Onun ardından sadece meslektaşları değil, tüm Türkiye konuştu.

Uğur Dündar: "O, her sabah bir adım önde olan adamdı. Artık sabahlar onsuz geçecek."

Fatih Portakal: "Onunla aynı ekranda olmak bile bir şerefti. Televizyonculuk onsuz eksik kalacak."

Ece Üner: "Şeffaflık dersi aldığımız tek insandı. Artık bu camiada onun boşluğunu dolduracak kimse kalmadı."

NET TÜRK TV : "Güneri Cıvaoğlu, gazetecilik ilkelerinin kitabını yazdı, ama bu kitap bitmedi. O, her sabah köşesinde, her akşam ekranlarda aramızda olacak. Cıvaoğlu, basının duayeni olarak tarihe geçti. Ve biz gazeteciler, onu asla unutmayacağız.

Tabii ki, televizyon dünyası ve gazetecilik bu kayıpla sarsıldı ama bir gerçek var ki, onun izi hâlâ ekranlarda, hâlâ sayfalarda. Televizyonun en "şeffaf" yüzü, gazeteciliğin en sağlam kalemi... Hoşça kal Güneri Cıvaoğlu!

Son bir not: Kim ne derse desin, bu memleket Güneri Cıvaoğlu gibi bir gazeteciyi kolay yetiştirmez!

DİK DURAN BİR TARAFSIZLIK

Türk basınında "Güneri Cıvaoğlu gazeteciliği" dendiğinde akla ilk gelen şey, objektiflik ve bilgiye dayalı sağlam bir duruş olur. Cıvaoğlu, mesleğinde sadece haber aktarmakla yetinmeyip, her zaman olayların derinine inen bir gazeteciydi. Onun gazeteciliği, gerçeği olduğu gibi aktarma yeteneğine dayanan bir miras bıraktı. Ama bu basit bir tarafsızlık değildi. Cıvaoğlu, her şeyi apaçık bir şeffaflıkla ortaya koyarken, göz ardı edilenin peşinden gitmeyi, fark edilmeyeni öne çıkarmayı başardı.

TARAFSIZ AMA GÖZÜ AÇIK

Cıvaoğlu, Türk basınındaki birçok gazetecinin aksine, tarafsızlık kavramını sadece bir "etik kural" olarak ele almadı. Tarafsızlık onun için bir sorumluluktu.
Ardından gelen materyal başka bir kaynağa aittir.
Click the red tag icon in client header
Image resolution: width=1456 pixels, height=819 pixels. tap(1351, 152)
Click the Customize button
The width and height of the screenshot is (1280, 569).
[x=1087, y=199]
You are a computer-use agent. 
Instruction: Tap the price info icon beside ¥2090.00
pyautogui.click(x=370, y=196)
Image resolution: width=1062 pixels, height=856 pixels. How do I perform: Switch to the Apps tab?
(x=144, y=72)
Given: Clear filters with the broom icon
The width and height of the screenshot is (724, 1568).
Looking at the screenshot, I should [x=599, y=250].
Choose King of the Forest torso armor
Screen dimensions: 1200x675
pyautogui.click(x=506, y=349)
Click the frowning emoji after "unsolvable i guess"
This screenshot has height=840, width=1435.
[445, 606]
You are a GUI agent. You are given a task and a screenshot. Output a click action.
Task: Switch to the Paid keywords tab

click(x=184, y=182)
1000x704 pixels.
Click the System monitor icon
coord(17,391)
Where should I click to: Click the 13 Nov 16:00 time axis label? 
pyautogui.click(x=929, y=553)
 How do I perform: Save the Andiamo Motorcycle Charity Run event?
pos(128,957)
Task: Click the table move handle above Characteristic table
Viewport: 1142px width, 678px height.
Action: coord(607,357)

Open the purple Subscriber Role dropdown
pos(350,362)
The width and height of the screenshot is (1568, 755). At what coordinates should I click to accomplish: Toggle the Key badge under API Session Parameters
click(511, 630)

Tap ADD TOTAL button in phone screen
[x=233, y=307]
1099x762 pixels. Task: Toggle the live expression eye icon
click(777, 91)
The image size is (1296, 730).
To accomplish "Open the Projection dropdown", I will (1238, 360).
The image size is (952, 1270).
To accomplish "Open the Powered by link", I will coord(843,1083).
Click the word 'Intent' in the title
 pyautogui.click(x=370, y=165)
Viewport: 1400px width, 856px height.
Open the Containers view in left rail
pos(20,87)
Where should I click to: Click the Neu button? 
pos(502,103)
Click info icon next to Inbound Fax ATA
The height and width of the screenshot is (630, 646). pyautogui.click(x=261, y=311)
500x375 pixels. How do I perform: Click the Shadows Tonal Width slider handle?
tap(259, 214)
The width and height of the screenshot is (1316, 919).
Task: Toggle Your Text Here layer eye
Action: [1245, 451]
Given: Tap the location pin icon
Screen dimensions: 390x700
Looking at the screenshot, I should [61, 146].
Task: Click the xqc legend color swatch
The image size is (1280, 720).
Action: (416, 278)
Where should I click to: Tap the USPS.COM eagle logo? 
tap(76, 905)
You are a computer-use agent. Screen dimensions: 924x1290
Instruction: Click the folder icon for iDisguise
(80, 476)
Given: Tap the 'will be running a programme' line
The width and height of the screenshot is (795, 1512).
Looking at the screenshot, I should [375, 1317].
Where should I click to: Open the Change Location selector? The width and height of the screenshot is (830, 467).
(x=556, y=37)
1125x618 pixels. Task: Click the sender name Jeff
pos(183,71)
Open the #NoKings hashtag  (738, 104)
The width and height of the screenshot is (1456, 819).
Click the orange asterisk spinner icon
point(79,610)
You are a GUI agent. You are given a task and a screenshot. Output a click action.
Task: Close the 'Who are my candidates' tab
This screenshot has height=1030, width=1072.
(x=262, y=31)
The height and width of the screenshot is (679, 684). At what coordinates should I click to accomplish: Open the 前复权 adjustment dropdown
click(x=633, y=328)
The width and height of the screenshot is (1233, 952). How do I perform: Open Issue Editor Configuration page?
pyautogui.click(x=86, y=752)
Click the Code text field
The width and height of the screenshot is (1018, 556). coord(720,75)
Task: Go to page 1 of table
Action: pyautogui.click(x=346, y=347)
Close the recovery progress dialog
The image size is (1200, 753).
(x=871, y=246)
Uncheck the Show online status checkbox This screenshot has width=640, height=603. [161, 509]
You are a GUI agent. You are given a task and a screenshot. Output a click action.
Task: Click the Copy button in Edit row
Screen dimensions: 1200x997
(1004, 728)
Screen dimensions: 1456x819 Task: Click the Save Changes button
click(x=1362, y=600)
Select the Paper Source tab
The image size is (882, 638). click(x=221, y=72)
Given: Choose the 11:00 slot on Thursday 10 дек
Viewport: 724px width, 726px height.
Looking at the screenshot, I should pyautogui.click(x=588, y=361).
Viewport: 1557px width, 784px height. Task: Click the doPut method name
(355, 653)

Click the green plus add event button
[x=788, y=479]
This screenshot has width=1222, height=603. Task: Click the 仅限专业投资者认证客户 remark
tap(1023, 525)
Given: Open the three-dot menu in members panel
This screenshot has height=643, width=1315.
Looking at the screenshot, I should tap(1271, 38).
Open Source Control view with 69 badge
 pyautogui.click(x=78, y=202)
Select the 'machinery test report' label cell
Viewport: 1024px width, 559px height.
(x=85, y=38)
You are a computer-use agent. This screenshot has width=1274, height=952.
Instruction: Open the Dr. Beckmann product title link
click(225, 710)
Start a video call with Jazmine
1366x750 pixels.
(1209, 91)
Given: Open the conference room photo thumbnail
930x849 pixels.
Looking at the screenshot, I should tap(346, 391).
Gerçekleri sadece bir cepheden görmekle yetinmedi, her açıdan ele aldı. Bu yüzden onun gazeteciliği, kimseye yaranmak ya da belirli bir kitleyi memnun etmek amacı taşımadı. Bilgiye ulaşma konusundaki titizliği, onu daima bir adım öne çıkardı.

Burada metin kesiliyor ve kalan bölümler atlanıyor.